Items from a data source
Content starts
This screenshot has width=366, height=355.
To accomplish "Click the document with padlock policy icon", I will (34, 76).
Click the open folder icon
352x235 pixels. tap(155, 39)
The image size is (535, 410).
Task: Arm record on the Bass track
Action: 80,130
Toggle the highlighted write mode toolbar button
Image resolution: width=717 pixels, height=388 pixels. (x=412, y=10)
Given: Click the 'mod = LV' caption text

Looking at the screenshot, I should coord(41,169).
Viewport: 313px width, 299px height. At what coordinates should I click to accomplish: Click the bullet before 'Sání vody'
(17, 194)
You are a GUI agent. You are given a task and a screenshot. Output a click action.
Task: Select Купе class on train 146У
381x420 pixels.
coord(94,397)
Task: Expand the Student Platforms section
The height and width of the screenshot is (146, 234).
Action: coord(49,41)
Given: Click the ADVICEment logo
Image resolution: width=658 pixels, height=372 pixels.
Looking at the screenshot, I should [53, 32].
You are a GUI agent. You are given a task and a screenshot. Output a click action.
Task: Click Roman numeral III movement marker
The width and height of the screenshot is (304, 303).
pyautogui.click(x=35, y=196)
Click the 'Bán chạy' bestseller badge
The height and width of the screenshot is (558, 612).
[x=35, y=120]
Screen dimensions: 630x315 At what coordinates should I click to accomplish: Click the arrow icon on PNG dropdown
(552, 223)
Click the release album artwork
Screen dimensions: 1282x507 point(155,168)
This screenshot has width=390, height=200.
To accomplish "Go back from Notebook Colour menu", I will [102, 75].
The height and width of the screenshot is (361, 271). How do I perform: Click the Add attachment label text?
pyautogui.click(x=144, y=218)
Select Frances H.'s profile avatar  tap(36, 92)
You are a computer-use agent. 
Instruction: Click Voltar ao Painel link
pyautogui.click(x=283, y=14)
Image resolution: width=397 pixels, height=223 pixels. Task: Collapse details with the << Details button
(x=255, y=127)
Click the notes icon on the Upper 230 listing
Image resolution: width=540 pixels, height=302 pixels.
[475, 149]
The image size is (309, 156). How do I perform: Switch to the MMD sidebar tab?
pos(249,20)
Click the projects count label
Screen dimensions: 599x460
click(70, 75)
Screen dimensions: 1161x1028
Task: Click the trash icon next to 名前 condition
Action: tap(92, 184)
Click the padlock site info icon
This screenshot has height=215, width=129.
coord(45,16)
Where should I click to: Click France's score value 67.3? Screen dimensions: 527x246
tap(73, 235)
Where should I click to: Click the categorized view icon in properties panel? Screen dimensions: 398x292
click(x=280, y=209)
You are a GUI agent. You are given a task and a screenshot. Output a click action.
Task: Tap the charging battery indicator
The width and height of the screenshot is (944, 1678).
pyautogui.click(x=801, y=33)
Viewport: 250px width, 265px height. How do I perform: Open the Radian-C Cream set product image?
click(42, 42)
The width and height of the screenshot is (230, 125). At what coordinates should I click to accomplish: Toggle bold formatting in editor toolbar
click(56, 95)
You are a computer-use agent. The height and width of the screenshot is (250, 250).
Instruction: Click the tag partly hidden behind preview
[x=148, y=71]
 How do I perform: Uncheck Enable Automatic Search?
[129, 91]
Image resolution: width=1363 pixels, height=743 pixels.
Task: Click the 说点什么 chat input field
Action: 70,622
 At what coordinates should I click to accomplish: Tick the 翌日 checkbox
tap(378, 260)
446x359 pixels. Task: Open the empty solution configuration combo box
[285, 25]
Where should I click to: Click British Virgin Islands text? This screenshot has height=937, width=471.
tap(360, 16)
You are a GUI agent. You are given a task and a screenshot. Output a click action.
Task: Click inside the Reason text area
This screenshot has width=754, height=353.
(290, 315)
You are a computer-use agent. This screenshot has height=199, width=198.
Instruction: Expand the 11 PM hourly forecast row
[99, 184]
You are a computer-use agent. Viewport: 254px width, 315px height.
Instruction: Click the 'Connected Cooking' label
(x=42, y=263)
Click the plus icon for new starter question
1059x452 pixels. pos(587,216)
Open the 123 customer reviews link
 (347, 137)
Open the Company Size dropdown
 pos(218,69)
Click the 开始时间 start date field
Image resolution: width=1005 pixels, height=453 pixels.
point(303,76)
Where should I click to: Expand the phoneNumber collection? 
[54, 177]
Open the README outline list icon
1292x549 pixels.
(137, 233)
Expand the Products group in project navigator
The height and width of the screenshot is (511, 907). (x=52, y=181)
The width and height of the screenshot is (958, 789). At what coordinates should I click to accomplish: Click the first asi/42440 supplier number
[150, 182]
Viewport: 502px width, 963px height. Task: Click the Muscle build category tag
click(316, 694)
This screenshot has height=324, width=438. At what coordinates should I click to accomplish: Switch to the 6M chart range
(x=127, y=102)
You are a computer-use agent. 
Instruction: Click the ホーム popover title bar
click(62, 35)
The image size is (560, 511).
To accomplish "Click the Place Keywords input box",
Content ends
Among the entries, how many lines include the word "Select"? Answer with only the number.

2